Abstract

Preauricular sinus is a common congenital malformation. Unusual presentations can be subtle with some difficulty in obtaining diagnosis. A 27-year-old woman with 6 months history of recurrent right postauricular swelling which was initially thought to be a recurrent mastoid abscess presented. She had repeated incision and drainage with recurrent post auricular abscess. An incidental extravasation of fluid from an asymptomatic preauricular sinus during postauricular abscess cavity irrigation and a positive fistulogram revealed the diagnosis. Combined excision of the preauricular sinus tract and postauricular abscess cavity achieved a good outcome with patient been asymptomatic over a period of one-year follow-up.
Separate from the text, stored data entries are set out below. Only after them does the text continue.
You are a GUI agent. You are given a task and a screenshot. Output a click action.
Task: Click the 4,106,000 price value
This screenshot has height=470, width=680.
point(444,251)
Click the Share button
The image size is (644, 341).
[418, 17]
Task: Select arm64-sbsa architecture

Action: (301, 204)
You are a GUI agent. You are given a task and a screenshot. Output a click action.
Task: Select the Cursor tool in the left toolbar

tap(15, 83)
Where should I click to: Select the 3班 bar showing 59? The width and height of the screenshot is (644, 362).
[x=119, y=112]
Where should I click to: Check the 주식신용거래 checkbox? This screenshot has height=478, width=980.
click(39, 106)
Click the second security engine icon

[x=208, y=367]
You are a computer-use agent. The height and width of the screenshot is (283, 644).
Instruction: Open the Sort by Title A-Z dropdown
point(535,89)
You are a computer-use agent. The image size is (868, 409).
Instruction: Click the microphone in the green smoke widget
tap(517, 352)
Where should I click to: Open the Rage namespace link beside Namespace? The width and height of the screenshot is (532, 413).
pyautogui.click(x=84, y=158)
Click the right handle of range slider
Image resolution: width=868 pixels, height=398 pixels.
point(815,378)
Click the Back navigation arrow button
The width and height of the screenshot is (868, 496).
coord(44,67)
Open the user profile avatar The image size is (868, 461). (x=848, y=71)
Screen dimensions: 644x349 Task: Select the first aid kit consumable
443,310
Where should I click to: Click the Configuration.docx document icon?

There should be a high index of suspicion of recurrent abscesses in close proximity with an ipsilateral preauricular sinus in the head and neck region.

Highlights

  • Preauricular sinus is a common congenital malformation characterised by a nodule, dent or dimple located anywhere adjacent to the external auditory canal [1]

  • Combined excision of the preauricular sinus tract and postauricular abscess cavity achieved a good outcome with patient been asymptomatic over a period of one-year follow-up

  • There was no opening in the ear canal and the course of the tract was oblique to the ear canal, which strongly suggest a preauricular sinus abscess rather than a branchial cleft type I anomaly [5]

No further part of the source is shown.